TASK PROMPT>
Could you restate word for word the lines running from the one with "Task: Select sequential" to the end of the data, both ends included, but without pictures?

[Records excerpted from a collection]

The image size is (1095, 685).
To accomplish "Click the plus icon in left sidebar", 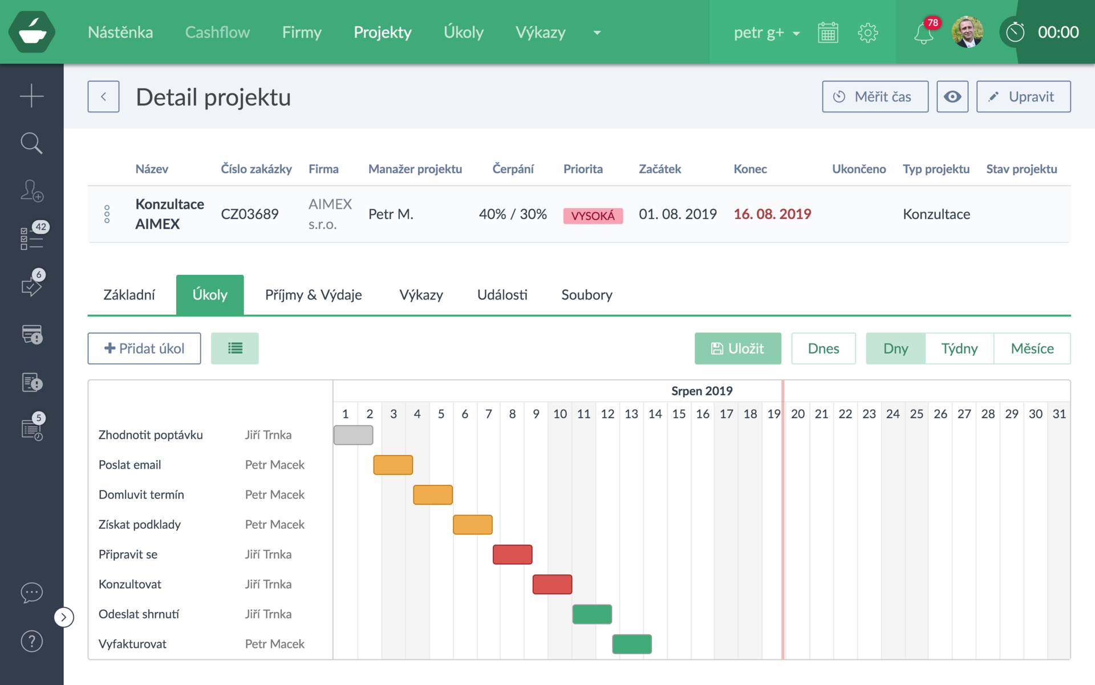I will coord(31,95).
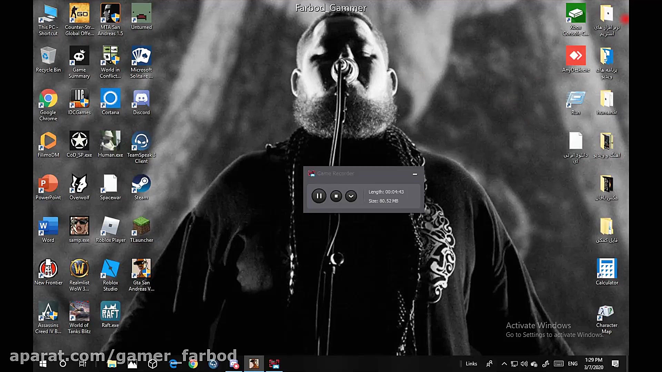Open the Links toolbar on the taskbar

point(471,364)
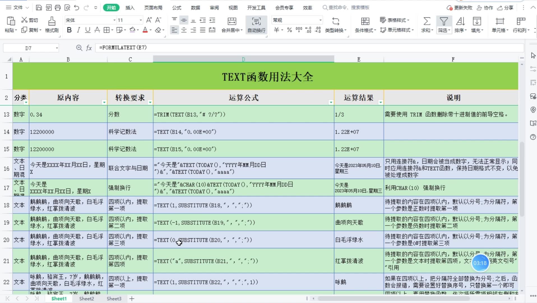Click the insert function fx icon
This screenshot has height=303, width=537.
[89, 48]
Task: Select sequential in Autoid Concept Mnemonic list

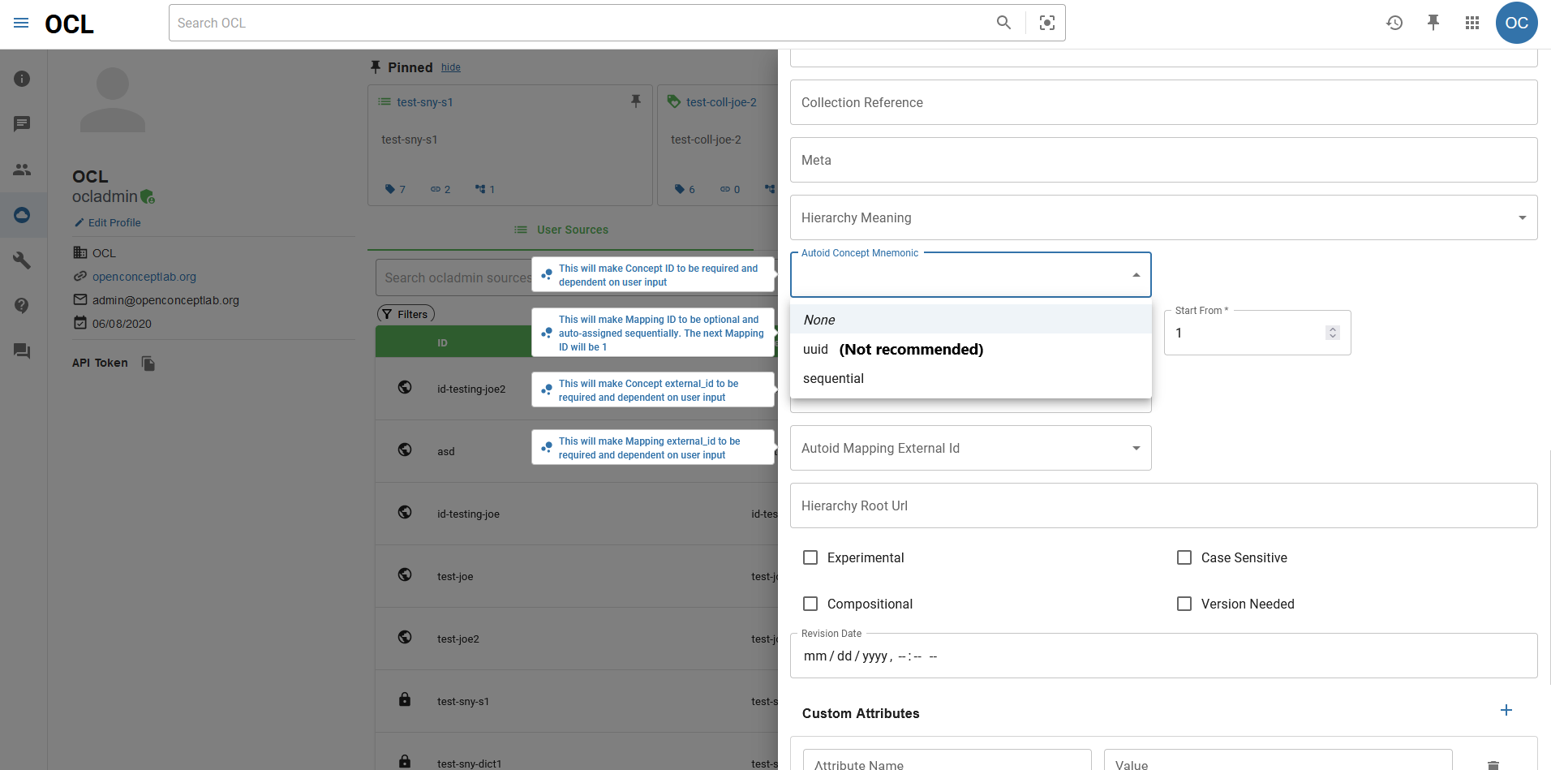Action: (x=832, y=378)
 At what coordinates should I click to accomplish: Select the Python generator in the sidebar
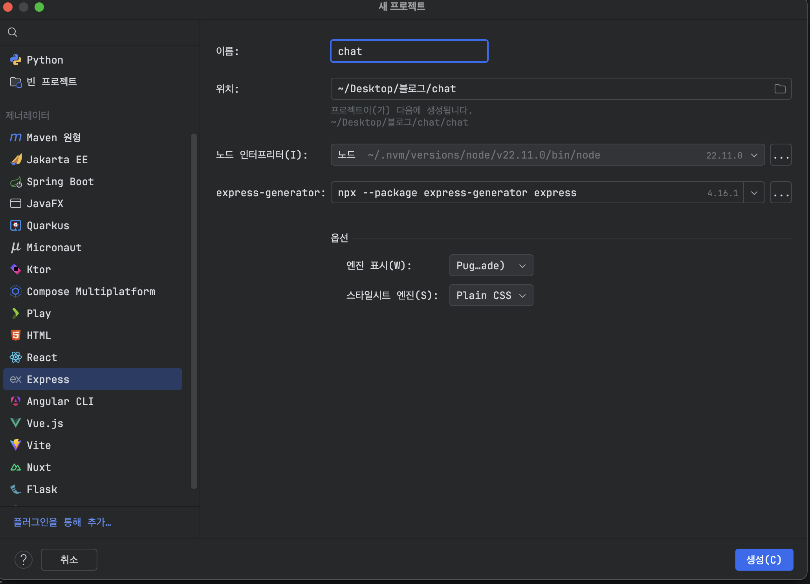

ANSWER TO THE EXERCISE>
Task: Select sequential in Autoid Concept Mnemonic list

Action: (x=832, y=378)
 At what coordinates should I click to accomplish: Select the Python generator in the sidebar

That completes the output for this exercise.